Free Newsletter
Get the hottest Fintech Singapore News once a month in your Inbox
HSBC has tested B2B agentic commerce transactions in Singapore with Mastercard as banks look for new ways to automate business payments.
The pilot was completed on 29 May 2026 and involved a multinational corporate buyer, Singapore-based procurement platform SourceSage and e-commerce supplier FortyTwo.
The transaction was built on Mastercard Agent Pay and used tokenised payments, merchant discovery and referral capabilities.
The proof of concept shows how digital agents could help businesses manage purchasing and payments with controls, transparency and risk management built into the process.
HSBC framed the pilot as part of its wider push to support payment ecosystems through Global Payments Solutions, including commercial cards and digital merchant acquiring.

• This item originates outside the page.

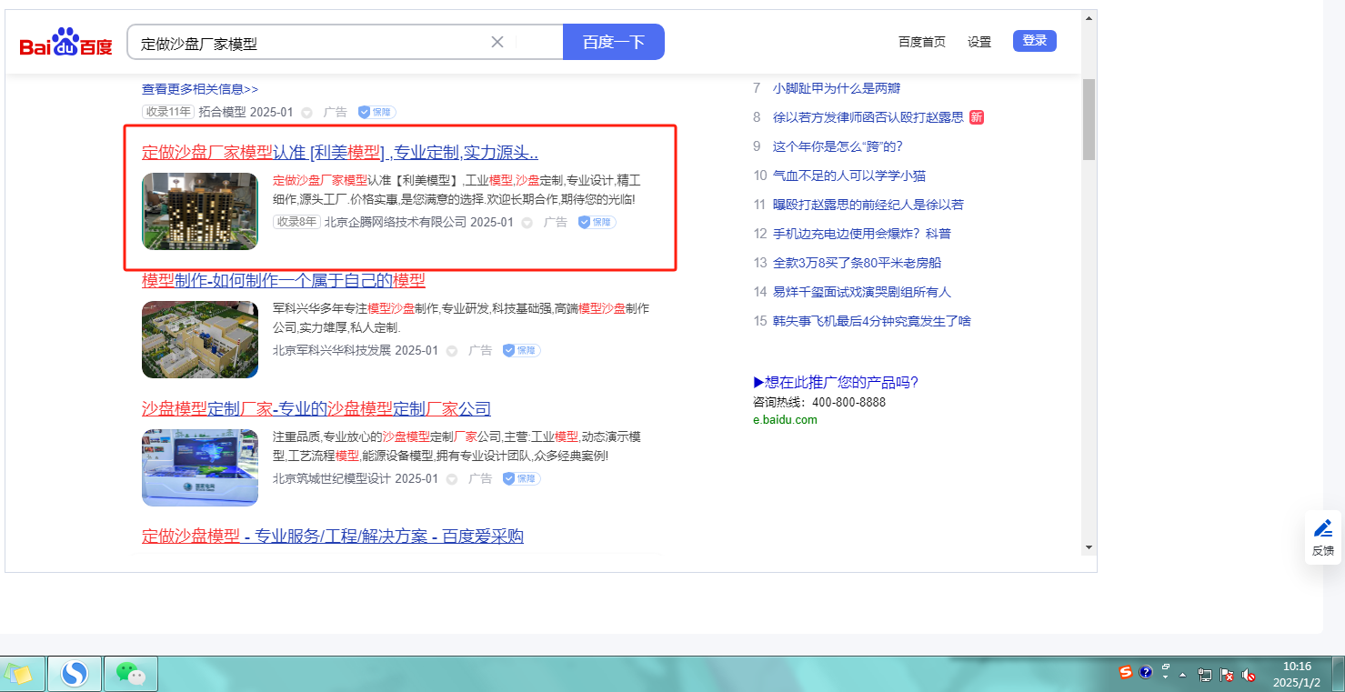Image resolution: width=1345 pixels, height=692 pixels.
Task: Show hidden tray icons arrow
Action: [1183, 675]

The bank is looking to connect buyers, procurement platforms and suppliers through payment, liquidity and reconciliation services.
Winnie Yap
Winnie Yap, Head of Global Payments Solutions, HSBC Singapore, said:
“This pilot demonstrates how B2B transactions, can be executed end-to-end with control, transparency and risk management from the start.
In Singapore, where many businesses centralise regional procurement and treasury, we are seeing strong demand for solutions that connect buyers, platforms and suppliers seamlessly across payments, liquidity and reconciliation.”
Minsook Cho
Minsook Cho, Country Manager, Singapore, Mastercard, said,
“For businesses in Singapore managing procurement and payments across the region, complexity has always been the challenge. Agentic commerce, when powered by Mastercard and delivered with HSBC, addresses this directly — and this pilot establishes that the building blocks are in place.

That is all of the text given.